• _Given exercise_
According to the NaNoWriMo article below, what should writers warn their friends and family about when working on the story in their heads?

[Start Article]

Your Happy NaNoWriMo state by Tiffany Turpin Johnson @Fictiffous
Welcome back to Tiffany Turpin Johnson, a kidlit writer and editor whose monthly column, Scribe Supplies: Writerly Tools for Success, brings you the best in all types of tools for professional writers. Today she shares her tips for maintaining your fast-draft momentum and your happy NaNoWriMo. Enjoy!
NaNoWriMo: Maintaining Momentum
Anyone participating in this month’s annual National Novel Writing Month knows that around the middle of the month, you start to lose steam. All marathons boast a hefty goal, and NaNoWriMo’s month-long writing marathon is no exception. But completing an entire 50,000–word manuscript in just the 30 days of November can be overwhelming. Even to the most experienced of writers, pounding out a book in a month can seem crazy, but as many NaNoWriMoers can attest, it’s doable. And therein lies the contradiction of any marathon.
NaNoWriMo is full of contradictions, but luckily for participants, most of them work in a writer’s favor. Keep the following contradictions in mind as you try to maintain your momentum and finish your 50,000 words on time.
Eliminate distractions… Writing a book in a month is a tall order. Especially if you have a day job, family obligations, or anything else that keeps you from writing all day long. Which means you don’t have time for such timesucks as Facebook, the crossword, or primetime television.
…but not all of them. If your creativity gets a kickstart from scrolling through your Twitter feed or reading the morning paper, don’t cut those distractions out. Pick the distractions that help you write, and you can indulge guilt-free. Just be sure to limit the time you devote.
Don’t stop working… If you want to meet your end goal, the one thing you absolutely should not do is give up. Write whenever and wherever you can, and even when you can’t write, work on the story in your head. Yes, this will be annoying to your friends and family, so give them a heads up that you’ll be a space cadet until December 1.
…but do stop writing. Sometimes, you have to step away from a problem to see it clearly. If you’re feeling stuck, the drop your pen, close your laptop, and take a walk. A quick break may be just the ticket to your next breakthrough. Or it could just let you work back up the energy you need to plow on. Don’t be afraid to take a breather now and then, but just make sure to get back to your keyboard for some quality time afterward.
Make sacrifices… Keep your priorities straight. Missing your favorite television show might give you an hour of uninterrupted writing time. What can you accomplish in fifteen minutes, much less an hour, of focused work? Cut out anything that isn’t necessary, to free up bits of time here and there for your writing. Even a few minutes several times a day can add up. Take notebooks or tablets when on the go, or whatever else can help you work with the time you have.

[End Article]
[Start Data records]

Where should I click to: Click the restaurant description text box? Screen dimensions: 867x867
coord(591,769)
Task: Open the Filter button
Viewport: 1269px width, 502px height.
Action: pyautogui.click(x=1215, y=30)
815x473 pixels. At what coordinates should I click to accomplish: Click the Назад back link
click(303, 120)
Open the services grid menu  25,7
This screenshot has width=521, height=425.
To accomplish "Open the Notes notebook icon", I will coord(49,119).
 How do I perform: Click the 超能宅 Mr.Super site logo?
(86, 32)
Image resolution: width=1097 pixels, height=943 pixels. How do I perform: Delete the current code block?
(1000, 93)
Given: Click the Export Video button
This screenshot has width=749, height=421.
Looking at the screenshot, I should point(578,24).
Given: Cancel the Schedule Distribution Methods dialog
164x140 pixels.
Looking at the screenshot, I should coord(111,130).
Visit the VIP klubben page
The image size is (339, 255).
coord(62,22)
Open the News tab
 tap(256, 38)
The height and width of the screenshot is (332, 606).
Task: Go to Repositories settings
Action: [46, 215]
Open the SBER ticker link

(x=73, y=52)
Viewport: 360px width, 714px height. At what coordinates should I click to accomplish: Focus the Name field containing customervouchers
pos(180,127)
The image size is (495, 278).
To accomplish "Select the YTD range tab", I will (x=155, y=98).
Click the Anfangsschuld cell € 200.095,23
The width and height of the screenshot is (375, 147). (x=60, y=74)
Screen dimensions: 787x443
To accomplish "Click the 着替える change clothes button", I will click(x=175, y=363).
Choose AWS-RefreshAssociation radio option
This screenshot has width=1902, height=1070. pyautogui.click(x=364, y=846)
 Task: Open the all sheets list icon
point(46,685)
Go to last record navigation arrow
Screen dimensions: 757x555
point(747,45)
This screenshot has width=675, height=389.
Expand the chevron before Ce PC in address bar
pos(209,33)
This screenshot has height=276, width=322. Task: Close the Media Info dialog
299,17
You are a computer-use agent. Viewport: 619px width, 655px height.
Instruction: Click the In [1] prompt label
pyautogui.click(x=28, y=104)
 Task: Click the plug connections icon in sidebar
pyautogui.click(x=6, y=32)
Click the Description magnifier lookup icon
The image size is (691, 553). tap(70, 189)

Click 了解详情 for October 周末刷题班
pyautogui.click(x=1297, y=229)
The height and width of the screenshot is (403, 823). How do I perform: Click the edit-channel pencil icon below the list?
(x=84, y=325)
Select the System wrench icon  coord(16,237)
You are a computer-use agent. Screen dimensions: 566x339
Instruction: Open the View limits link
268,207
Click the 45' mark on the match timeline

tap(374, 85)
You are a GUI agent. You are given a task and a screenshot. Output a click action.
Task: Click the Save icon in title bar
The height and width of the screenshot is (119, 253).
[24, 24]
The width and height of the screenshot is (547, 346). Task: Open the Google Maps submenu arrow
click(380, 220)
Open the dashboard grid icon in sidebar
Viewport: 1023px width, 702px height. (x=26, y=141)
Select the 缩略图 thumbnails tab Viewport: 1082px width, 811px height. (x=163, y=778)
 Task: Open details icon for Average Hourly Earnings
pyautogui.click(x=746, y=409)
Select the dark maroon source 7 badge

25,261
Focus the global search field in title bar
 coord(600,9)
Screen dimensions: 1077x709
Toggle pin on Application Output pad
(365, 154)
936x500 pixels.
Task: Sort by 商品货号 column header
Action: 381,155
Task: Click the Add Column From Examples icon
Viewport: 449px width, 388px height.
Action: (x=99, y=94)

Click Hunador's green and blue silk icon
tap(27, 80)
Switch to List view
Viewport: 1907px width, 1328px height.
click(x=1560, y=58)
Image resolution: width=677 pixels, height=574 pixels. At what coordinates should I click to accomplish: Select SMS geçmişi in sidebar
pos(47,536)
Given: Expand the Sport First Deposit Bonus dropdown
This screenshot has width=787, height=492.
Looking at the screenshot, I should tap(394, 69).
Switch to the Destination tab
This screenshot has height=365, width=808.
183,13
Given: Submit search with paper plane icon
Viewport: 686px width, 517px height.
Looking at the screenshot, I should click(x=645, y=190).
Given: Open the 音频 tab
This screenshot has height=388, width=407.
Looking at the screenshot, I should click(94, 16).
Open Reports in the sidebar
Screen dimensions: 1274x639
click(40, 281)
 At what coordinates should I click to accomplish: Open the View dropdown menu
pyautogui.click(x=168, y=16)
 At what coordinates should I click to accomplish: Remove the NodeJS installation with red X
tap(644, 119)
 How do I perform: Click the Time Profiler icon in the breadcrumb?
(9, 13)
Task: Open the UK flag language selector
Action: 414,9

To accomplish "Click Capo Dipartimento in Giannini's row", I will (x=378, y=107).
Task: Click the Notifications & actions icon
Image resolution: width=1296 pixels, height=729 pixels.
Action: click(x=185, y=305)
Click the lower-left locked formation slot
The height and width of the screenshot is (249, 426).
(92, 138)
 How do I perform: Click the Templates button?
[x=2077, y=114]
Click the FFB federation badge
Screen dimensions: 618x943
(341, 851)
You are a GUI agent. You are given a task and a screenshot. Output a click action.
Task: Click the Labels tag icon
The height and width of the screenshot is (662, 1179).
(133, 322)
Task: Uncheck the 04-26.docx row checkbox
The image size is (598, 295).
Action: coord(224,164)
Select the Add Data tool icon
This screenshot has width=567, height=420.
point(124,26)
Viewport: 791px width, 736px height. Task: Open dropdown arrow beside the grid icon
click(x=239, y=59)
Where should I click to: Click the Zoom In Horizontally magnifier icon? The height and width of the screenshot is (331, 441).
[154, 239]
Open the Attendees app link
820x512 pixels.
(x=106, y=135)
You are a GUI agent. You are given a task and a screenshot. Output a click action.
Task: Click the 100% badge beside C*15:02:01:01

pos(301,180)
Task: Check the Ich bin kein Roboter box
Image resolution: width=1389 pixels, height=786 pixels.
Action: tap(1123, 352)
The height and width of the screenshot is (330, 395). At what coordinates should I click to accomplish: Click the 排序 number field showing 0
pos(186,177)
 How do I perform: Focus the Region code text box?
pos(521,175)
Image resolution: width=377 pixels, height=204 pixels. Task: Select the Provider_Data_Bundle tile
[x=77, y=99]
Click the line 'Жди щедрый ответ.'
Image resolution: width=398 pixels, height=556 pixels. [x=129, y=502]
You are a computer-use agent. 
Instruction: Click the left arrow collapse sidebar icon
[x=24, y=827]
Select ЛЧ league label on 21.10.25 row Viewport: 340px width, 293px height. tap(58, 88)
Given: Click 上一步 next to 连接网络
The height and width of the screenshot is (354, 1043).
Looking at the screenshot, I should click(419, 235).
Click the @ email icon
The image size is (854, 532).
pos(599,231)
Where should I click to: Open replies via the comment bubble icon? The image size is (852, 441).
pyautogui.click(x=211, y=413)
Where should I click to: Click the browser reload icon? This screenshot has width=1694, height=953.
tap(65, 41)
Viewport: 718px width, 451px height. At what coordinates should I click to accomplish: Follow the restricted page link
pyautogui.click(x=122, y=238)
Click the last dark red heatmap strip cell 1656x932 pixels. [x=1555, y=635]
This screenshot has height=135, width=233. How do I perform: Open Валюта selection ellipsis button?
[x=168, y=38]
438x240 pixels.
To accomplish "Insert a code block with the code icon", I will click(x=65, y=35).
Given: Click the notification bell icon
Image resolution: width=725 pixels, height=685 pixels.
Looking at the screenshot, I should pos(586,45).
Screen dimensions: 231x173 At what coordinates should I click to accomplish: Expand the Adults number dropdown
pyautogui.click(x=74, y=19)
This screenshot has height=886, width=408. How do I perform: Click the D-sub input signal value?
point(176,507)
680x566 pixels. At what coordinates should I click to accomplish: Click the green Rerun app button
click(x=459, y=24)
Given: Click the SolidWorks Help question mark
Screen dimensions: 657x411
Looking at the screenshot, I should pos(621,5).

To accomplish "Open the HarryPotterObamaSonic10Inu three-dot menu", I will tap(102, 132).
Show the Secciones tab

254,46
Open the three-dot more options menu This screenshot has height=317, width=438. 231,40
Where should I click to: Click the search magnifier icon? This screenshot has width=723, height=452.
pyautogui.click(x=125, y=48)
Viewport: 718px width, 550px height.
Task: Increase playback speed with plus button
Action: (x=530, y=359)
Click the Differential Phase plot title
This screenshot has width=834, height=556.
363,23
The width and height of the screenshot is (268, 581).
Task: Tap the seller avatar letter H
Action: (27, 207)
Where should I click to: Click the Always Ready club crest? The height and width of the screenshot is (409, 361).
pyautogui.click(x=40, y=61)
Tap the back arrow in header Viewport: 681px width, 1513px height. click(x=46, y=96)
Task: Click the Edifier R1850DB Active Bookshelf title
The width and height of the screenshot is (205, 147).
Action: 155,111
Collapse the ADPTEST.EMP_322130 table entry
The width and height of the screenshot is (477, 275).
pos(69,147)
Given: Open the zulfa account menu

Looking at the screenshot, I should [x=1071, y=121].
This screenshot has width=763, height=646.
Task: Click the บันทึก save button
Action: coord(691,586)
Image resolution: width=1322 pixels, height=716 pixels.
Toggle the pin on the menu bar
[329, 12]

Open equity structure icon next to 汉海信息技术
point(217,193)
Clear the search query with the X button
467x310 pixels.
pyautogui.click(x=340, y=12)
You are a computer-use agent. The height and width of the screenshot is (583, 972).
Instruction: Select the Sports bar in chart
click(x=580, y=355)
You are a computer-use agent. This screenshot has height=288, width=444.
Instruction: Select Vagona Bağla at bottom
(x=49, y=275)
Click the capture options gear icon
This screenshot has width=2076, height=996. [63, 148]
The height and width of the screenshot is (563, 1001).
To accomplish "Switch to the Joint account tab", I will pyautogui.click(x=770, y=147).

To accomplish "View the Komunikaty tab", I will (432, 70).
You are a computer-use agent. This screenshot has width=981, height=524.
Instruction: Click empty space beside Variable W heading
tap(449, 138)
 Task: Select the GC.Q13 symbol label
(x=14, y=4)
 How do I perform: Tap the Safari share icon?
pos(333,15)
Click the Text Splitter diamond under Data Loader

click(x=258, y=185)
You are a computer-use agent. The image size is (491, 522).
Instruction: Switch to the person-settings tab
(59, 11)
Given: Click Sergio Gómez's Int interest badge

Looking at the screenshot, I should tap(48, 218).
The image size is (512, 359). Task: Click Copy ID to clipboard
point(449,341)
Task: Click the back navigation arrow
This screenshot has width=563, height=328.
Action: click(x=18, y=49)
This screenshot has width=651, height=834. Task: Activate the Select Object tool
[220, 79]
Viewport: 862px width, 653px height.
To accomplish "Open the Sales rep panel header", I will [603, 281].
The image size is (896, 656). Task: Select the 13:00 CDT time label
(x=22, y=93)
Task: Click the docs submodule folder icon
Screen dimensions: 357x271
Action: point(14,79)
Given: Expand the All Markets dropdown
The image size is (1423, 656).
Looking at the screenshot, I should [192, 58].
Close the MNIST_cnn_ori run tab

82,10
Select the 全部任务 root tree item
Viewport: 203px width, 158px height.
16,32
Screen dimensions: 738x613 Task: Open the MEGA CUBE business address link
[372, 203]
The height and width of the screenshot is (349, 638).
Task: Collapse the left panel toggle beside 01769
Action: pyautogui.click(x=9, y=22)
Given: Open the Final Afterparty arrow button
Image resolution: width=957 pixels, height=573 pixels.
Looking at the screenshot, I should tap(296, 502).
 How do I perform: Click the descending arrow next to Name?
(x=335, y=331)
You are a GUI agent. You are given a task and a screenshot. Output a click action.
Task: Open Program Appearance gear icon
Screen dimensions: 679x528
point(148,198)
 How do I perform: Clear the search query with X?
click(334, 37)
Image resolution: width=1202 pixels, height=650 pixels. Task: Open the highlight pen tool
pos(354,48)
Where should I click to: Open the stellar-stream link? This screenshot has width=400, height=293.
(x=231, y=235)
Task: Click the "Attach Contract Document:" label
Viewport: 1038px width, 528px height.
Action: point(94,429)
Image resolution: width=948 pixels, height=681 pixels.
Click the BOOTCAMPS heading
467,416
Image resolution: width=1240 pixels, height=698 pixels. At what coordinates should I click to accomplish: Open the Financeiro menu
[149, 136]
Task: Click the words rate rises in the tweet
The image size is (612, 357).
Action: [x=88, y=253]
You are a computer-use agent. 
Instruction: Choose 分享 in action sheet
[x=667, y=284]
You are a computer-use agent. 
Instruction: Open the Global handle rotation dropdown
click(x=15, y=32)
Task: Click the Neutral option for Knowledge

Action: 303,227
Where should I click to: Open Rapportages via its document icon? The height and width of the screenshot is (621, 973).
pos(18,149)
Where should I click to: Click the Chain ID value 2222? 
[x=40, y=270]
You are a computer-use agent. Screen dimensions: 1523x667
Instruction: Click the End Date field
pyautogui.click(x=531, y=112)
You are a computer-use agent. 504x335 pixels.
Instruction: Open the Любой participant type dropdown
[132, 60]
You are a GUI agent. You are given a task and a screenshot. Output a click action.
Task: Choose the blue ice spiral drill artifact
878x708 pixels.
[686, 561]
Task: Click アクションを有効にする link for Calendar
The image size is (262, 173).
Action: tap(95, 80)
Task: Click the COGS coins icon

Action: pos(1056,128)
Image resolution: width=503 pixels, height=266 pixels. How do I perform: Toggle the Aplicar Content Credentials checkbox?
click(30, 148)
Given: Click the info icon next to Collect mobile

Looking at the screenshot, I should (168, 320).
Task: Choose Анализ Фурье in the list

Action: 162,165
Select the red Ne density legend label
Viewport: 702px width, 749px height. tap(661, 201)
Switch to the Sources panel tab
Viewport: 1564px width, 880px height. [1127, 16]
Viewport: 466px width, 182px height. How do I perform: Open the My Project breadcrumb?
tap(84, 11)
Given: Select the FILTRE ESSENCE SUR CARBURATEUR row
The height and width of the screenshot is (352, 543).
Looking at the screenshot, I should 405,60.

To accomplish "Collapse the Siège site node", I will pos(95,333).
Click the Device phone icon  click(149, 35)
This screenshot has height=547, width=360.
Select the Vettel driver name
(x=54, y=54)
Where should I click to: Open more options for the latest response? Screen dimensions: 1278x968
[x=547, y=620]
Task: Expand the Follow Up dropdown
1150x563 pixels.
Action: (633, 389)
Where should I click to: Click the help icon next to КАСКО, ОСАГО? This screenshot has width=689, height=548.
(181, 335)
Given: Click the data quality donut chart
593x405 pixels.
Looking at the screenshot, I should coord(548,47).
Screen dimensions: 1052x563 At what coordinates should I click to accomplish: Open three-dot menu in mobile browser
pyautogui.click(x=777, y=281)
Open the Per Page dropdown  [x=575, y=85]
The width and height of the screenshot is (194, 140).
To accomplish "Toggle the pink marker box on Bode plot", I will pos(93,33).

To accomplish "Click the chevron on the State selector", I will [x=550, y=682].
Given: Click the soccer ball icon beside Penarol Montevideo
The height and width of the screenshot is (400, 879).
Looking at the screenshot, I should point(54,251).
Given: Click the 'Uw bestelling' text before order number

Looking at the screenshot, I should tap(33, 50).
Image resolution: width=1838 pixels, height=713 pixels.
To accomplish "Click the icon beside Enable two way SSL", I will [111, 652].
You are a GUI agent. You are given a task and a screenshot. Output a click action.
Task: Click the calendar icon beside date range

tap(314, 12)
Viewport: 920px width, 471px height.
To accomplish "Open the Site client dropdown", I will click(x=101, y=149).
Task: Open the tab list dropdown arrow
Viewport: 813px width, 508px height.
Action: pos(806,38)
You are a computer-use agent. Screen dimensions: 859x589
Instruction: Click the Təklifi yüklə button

[End Data records]

• _Reply_
That they'll be a space cadet until December 1.